The value-based metrics include measures of study quality, satisfaction, regulatory approval timelines, and study milestones completion. They reflect progress towards the objectives and focus of capturing process and outcomes [14,15].
Besides being a new expectation by regulatory agencies under Good Clinical Practices, Quality by Design (QbD) and Risk-Based Quality Management (RBQM) concepts are receiving attention on a world-wide basis. As the industry's utilization of risk-based monitoring continues to increase along with the development and expansion of the area of RBQM, the need for the integration of these two concepts becomes apparent. The premise behind RBQM is that monitoring quality can be improved by leveraging existing data intelligence. This, in turn, calls for more robust quality assurance (QA) systems focused and efficient resource utilization and allocation at the clinical site level. RBQM is the proactive identification and mitigation of risks. By combining these two concepts, the inherent risks identified up front can feed into the design of the risk-based monitoring plan QbD. RBQM requires development of well-defined and relevant metrics, key performance and quality indicators (KP-QI), as well as a solid process for review and follow-up of the identified signals. Both aspects need to be supported by robust information management as well as training and cross-functional communication strategies.

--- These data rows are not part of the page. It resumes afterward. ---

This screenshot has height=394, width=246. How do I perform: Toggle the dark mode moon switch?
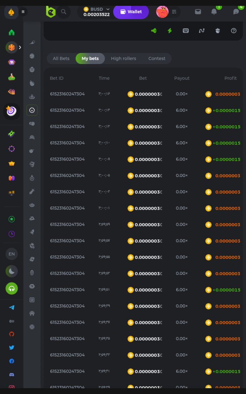coord(11,271)

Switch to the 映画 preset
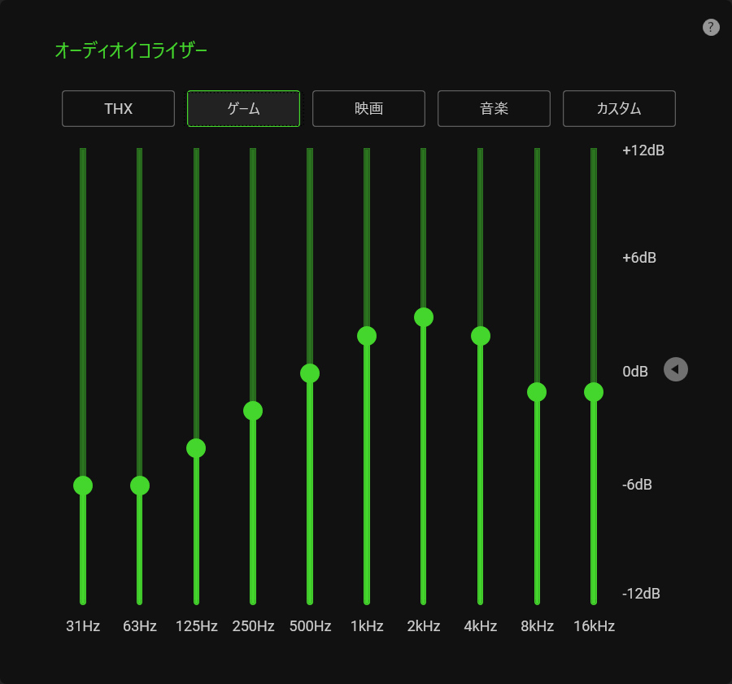point(368,108)
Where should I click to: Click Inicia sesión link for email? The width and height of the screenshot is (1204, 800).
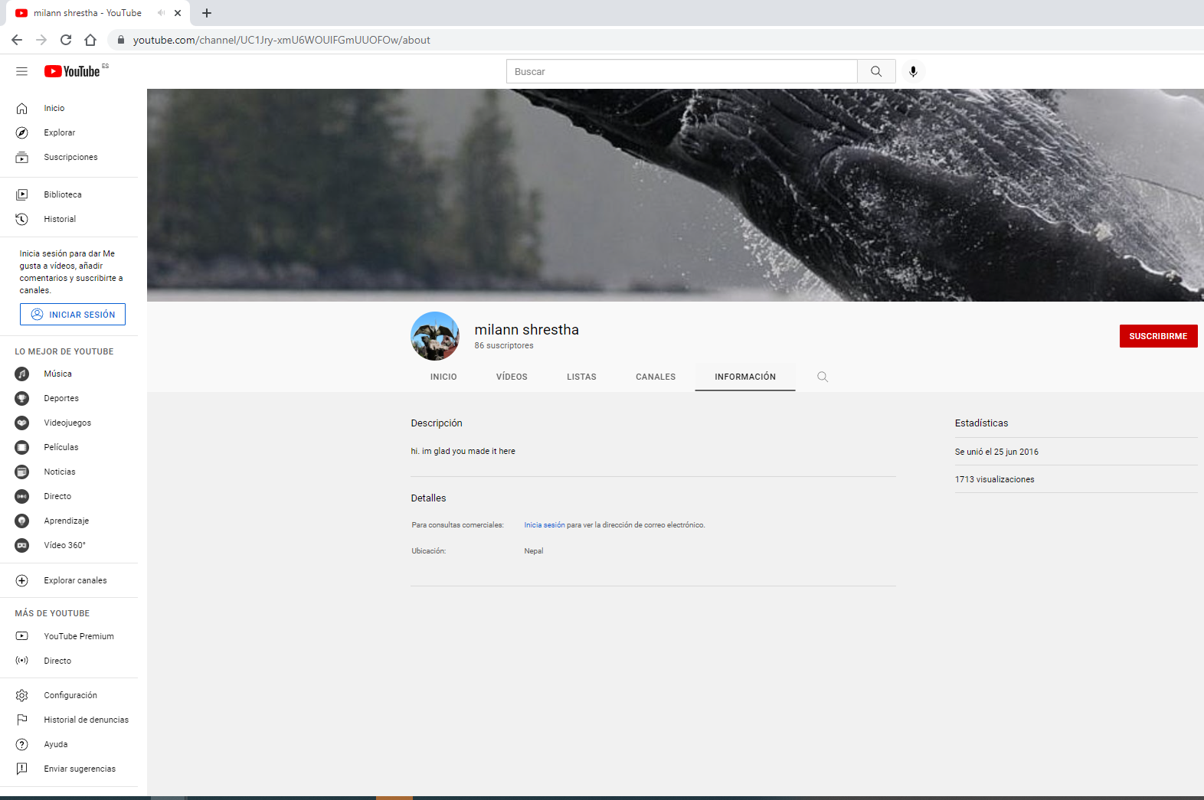[544, 525]
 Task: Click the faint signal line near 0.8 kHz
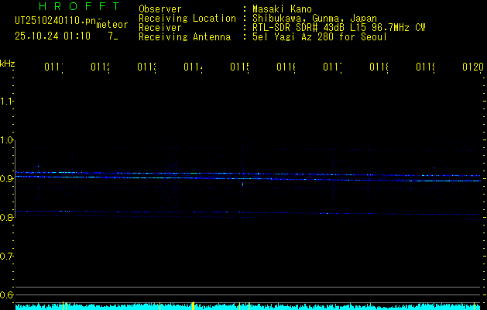click(232, 212)

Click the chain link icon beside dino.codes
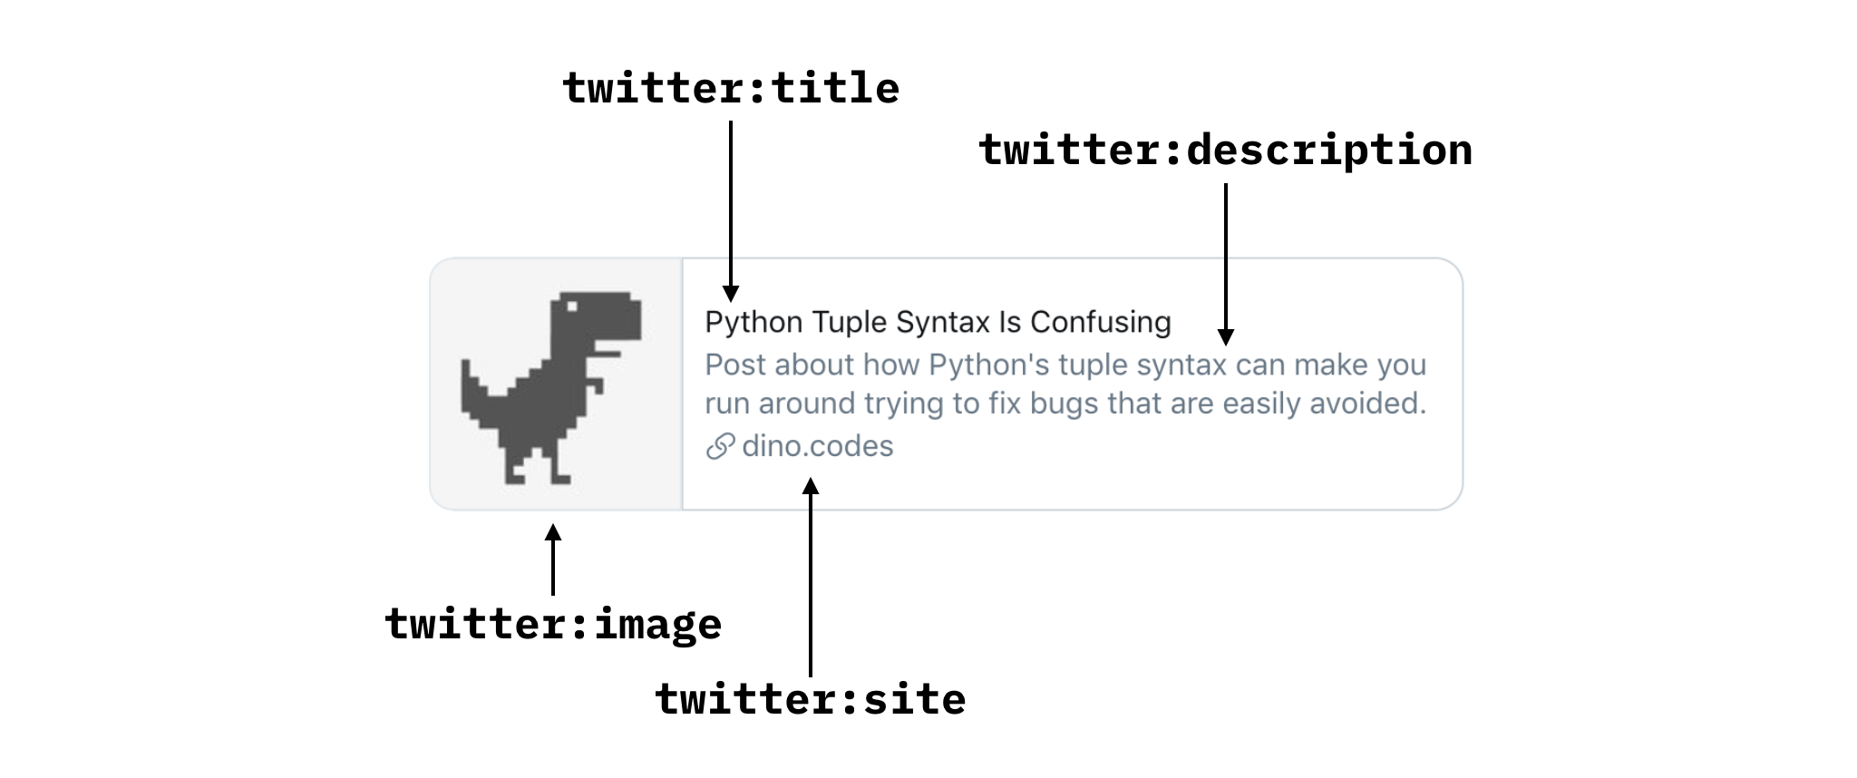click(720, 446)
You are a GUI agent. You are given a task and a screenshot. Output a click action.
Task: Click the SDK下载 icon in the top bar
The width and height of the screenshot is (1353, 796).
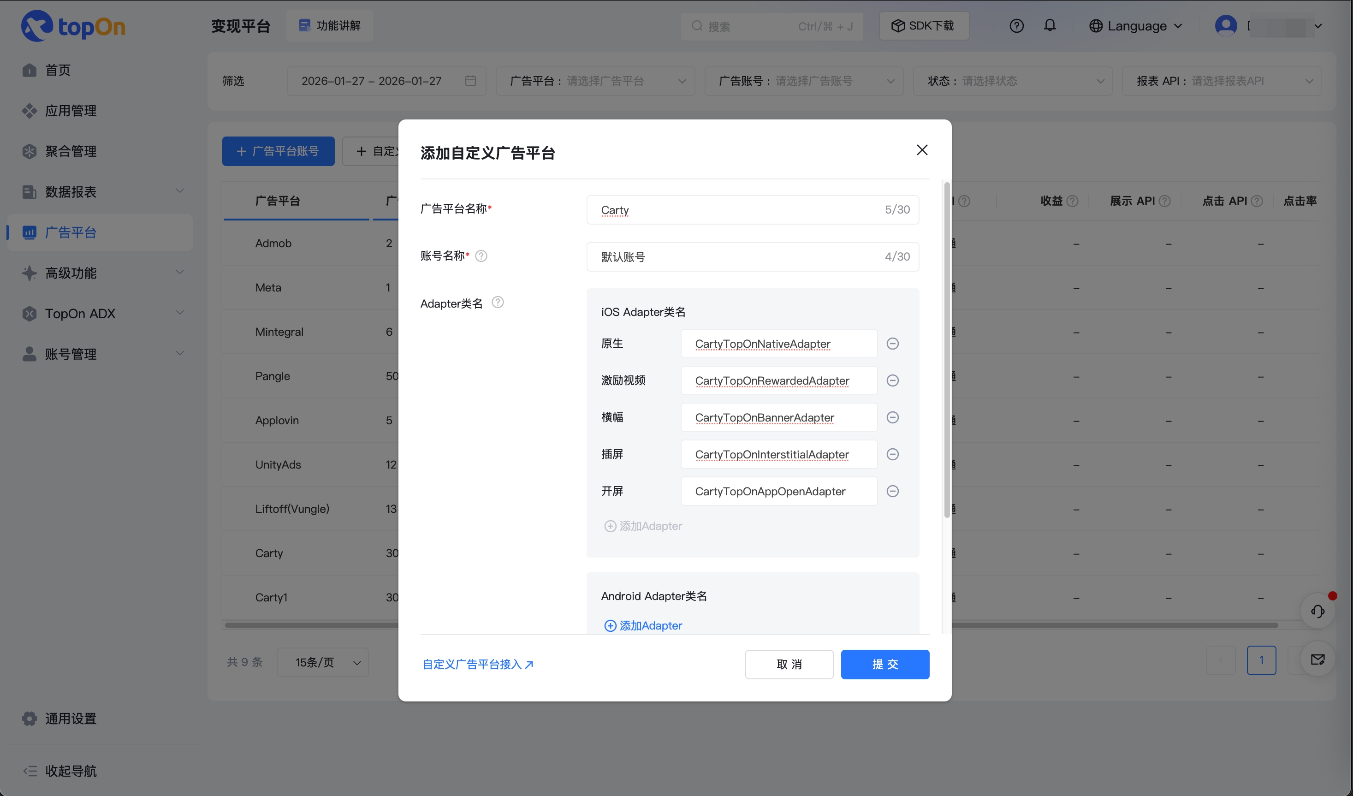(x=898, y=25)
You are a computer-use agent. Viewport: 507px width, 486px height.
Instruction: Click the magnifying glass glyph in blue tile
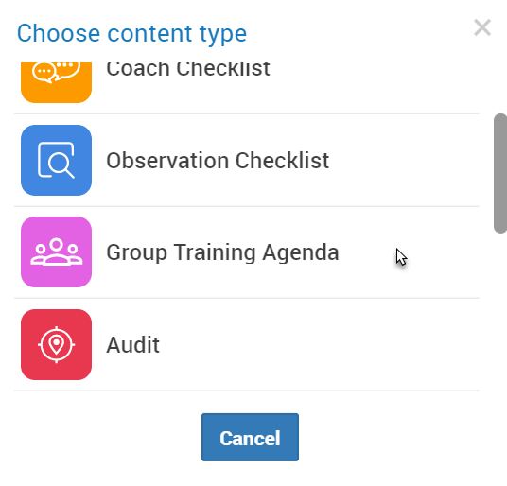click(61, 165)
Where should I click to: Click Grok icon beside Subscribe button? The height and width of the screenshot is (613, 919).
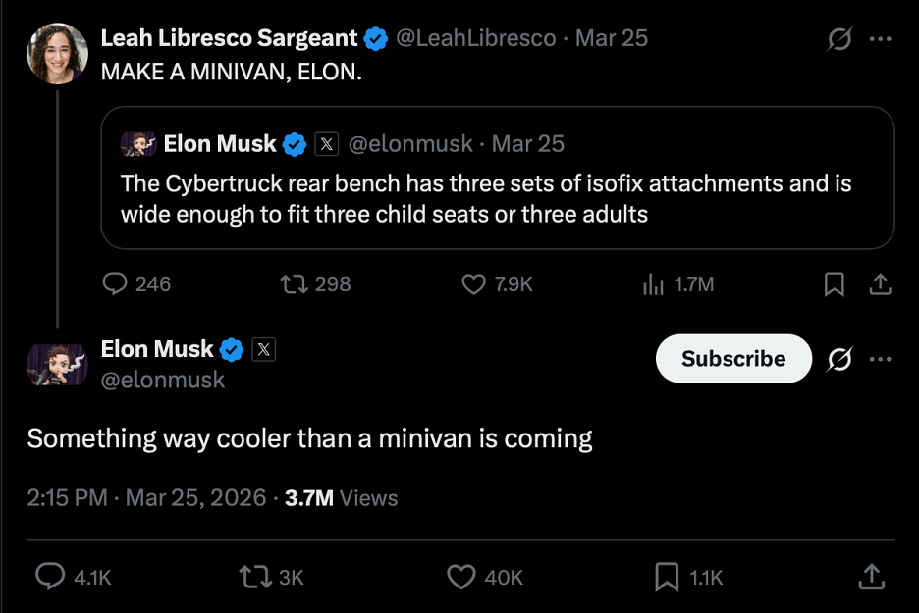pyautogui.click(x=838, y=359)
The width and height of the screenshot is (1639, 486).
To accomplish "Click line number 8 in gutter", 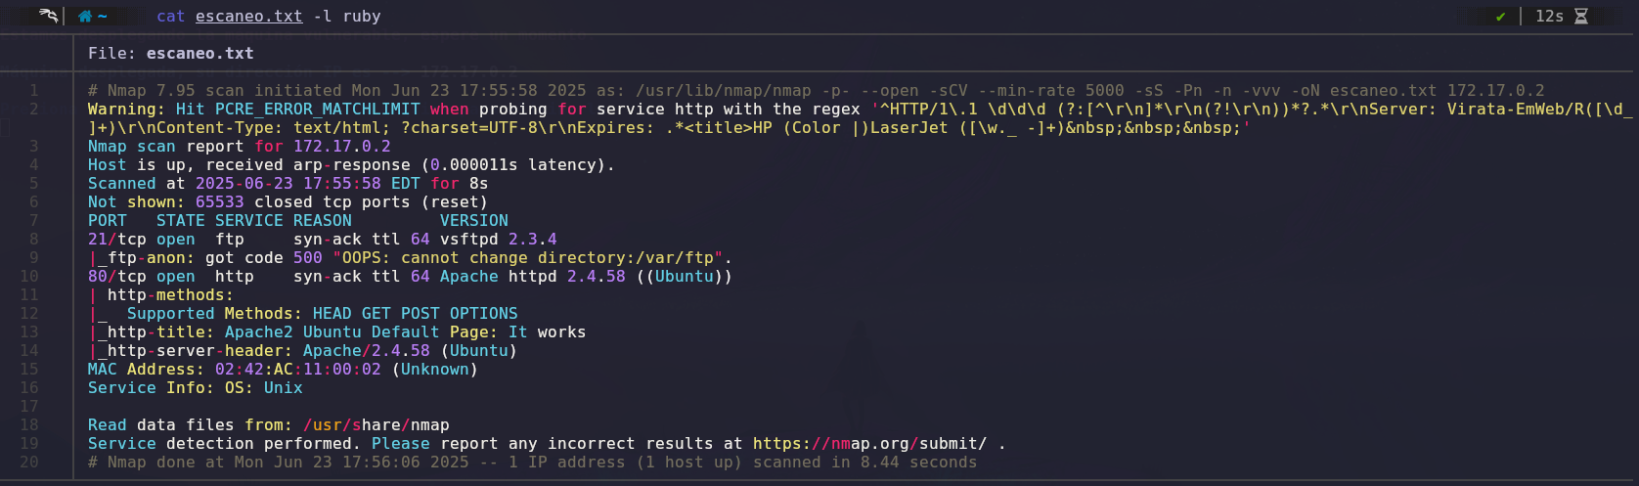I will tap(33, 240).
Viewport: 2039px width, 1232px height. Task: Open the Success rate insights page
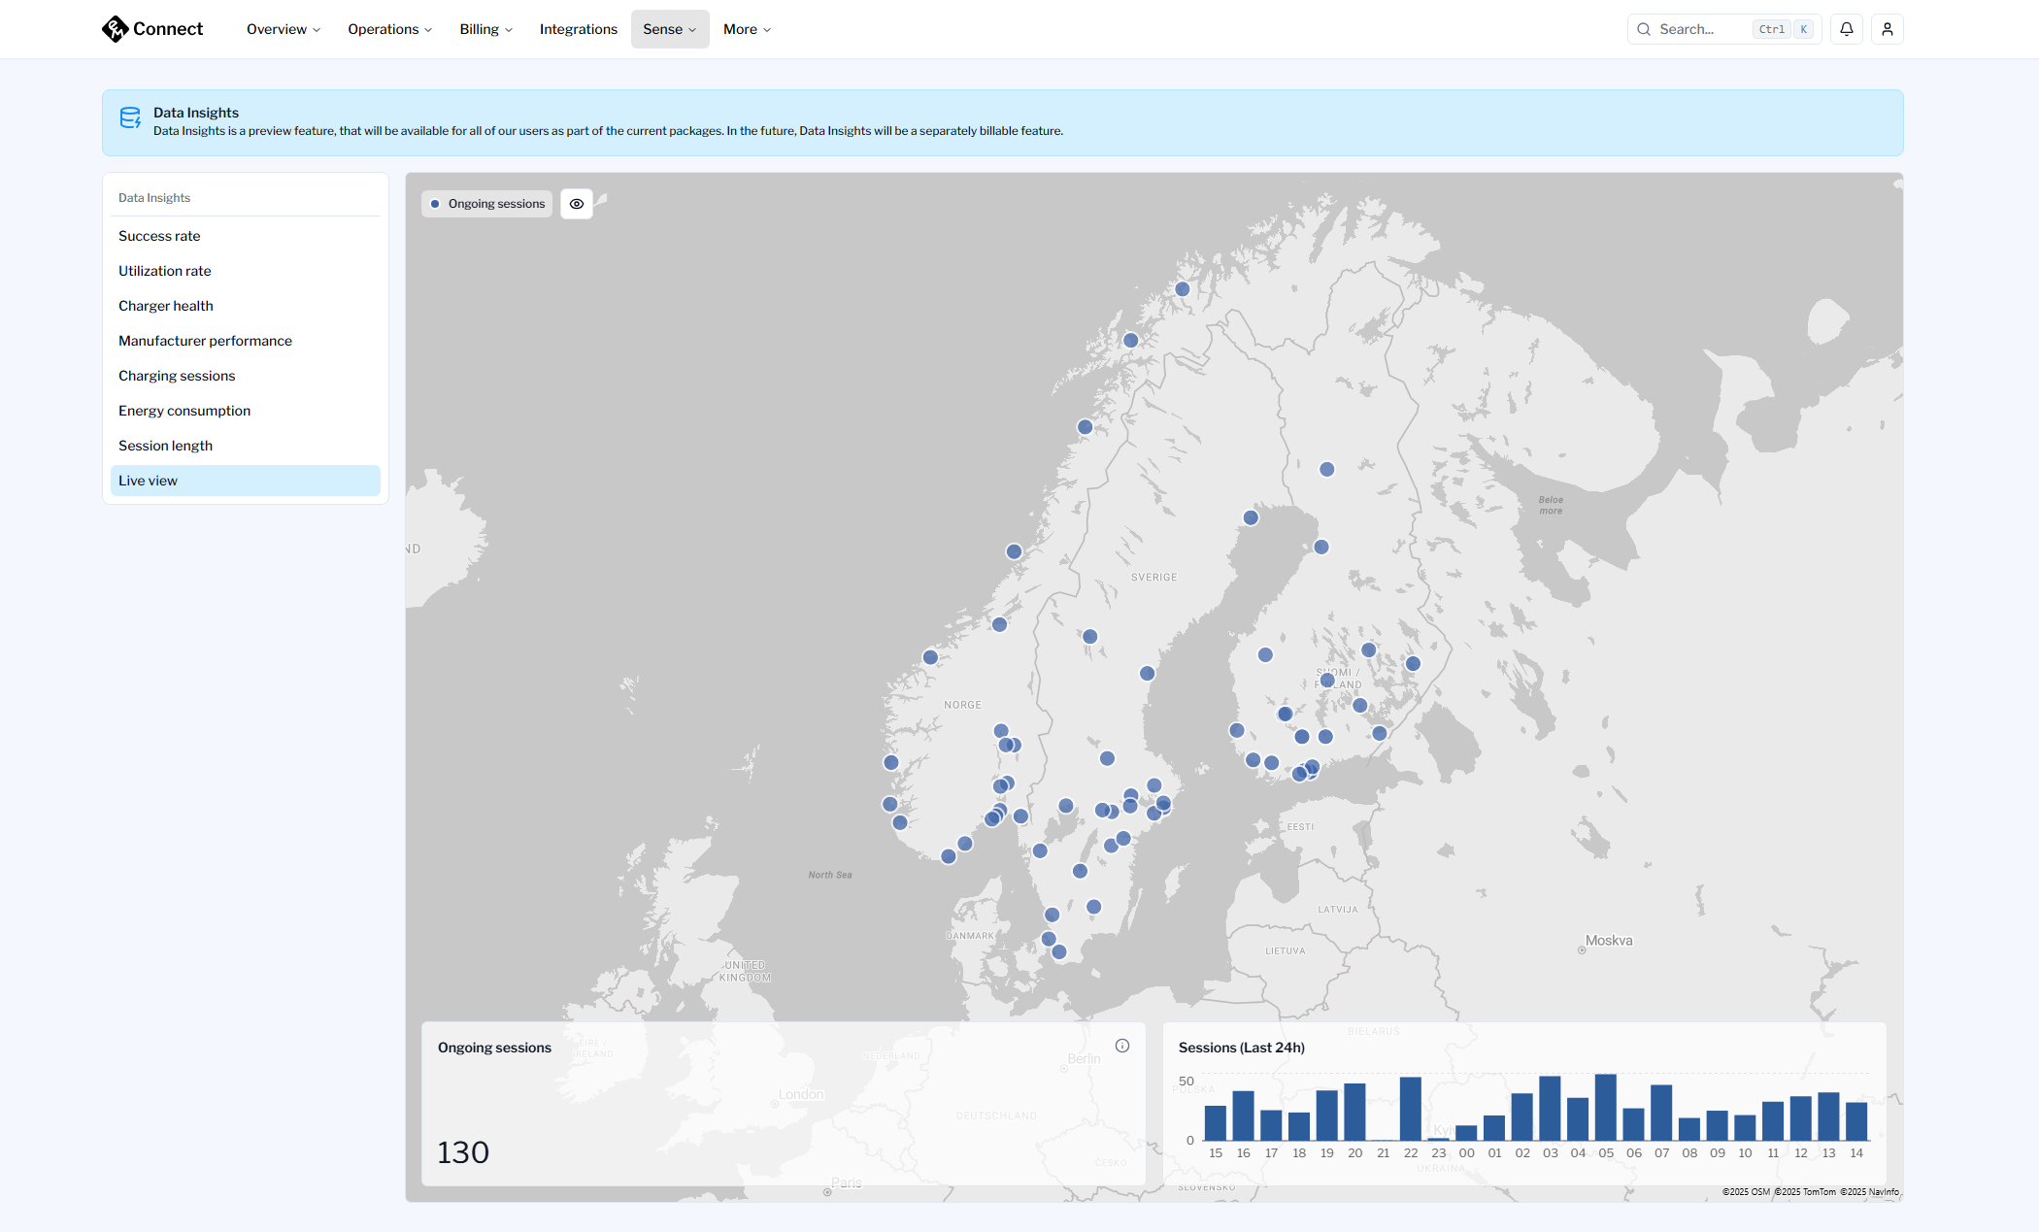(x=159, y=236)
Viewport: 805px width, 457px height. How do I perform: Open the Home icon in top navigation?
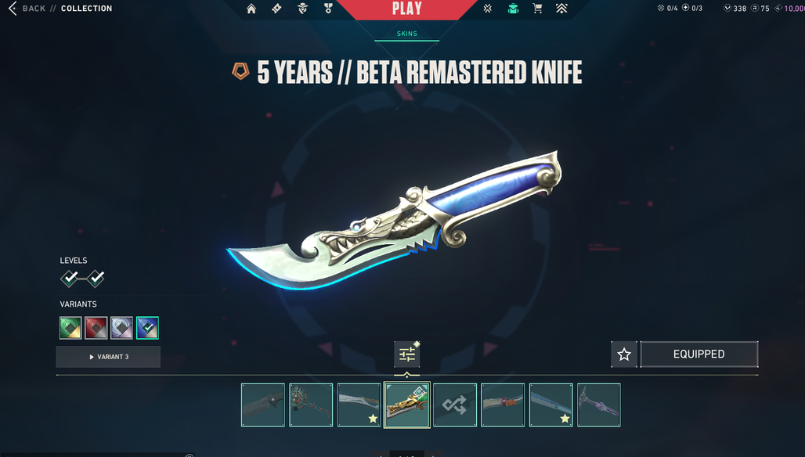(251, 8)
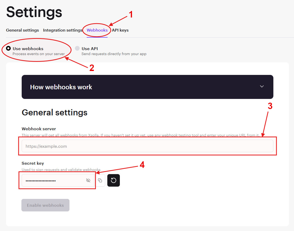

Implementing knowledge gained from metrics collected can be a challenging task which requires organizational commitment. However, having data to support the implementation as an effective tool to both enhance value of the organization’s initiatives and demonstrate capabilities.
The future of RBQM is about adopting a data driven approach to trial management using key risk indicators to determine monitoring intensity, and new processes to enhance patient safety and improve quality of clinical research conducted. Quality management based on remote and risk-based monitoring methods, which relies on technologies for proactive data assessment, rapid statistical analysis for detection and resolution of problems, and continuous trend analysis to identify and resolve issues should improve quality and compliance in clinical trials that utilize RBQM approach.